Scrolls just hit playable Alpha, and Notch is off programming computers inside of other computers (inside of other computers still, if life as we know it is in fact a nightmarish artificial construct), but Minecraft keeps on plugging away. LAN support - an art thought to be lost to the ravages of time and overbearing game services - was already a known quantity, but Mojang's detailed gobs of other stuff that'll be included as well. Sadly, an official modding API didn't make the cut, but Adventure Mode sounds interesting. And hey, there's also an NPC trading system, readable/writable books, and updated cookies!

Minecraft lead Jens Bergensten outlined a few of the biggest changes in a blog post:

"We’ve added emeralds, emerald ore and a trading system that makes it possible to buy items from villagers. Villagers will add and remove items depending on what you buy. We’ve added the possibility write in books and leave stories for other people. We’ve added new terrain features, and you can choose to begin the game with a 'bonus chest' to get you started quicker."

"We’ve added tripwire, so you can create new traps and contraptions. We’ve also added new stairs, new half-slabs, cocoa plants and tweaked dispensers, leaves, cauldrons, levers, gravel, pressure plates, cookies, buckets, boats, minecarts, ice, furnaces… Plus you get magic orbs from mining and smelting (and not just killing monsters)!"

Adventure Mode, meanwhile, disables building, fire-starting, and buckets in favor of exploration as a mere mortal - and not some block-obsessed demigod.

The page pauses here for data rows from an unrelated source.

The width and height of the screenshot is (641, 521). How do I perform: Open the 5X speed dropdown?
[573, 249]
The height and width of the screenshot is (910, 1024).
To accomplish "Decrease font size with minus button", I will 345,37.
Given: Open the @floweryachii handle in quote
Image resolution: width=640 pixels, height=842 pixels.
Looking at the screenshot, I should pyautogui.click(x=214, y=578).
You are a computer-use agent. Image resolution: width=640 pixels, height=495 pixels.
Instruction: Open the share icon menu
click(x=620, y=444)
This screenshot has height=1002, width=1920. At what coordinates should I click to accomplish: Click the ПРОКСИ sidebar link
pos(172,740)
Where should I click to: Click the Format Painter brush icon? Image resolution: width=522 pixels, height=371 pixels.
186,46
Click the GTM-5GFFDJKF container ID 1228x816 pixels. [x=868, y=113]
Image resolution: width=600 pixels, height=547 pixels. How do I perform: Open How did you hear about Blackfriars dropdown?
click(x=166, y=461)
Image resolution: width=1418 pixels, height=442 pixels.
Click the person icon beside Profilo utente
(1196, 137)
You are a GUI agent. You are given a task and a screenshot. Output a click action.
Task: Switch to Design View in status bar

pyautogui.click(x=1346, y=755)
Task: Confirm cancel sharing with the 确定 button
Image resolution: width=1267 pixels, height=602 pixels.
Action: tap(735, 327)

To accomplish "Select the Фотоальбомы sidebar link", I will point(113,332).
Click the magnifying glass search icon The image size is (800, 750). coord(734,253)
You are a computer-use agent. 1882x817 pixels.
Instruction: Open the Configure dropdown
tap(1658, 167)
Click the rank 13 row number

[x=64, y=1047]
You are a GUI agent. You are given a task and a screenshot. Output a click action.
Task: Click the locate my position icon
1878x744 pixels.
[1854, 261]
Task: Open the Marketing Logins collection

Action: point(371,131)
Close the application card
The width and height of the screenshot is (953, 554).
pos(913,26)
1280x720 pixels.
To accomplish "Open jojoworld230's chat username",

Bergensten also noted that the modding API is now looking like a lock for 1.4, as LAN support is actually just a byproduct of single-player/multiplayer tech merge put in place so everyone won't have to make more than one version of the same mod. There is, however, a slight catch: Minecraft's admittedly meager system requirements have leveled up. "When playing single-player, the game needs to be able to both simulate and emulate the world, which take many more CPU cycles," Bergensten  explained. "We’re working on optimizing rendering, but those improvements will not be included until Minecraft 1.4."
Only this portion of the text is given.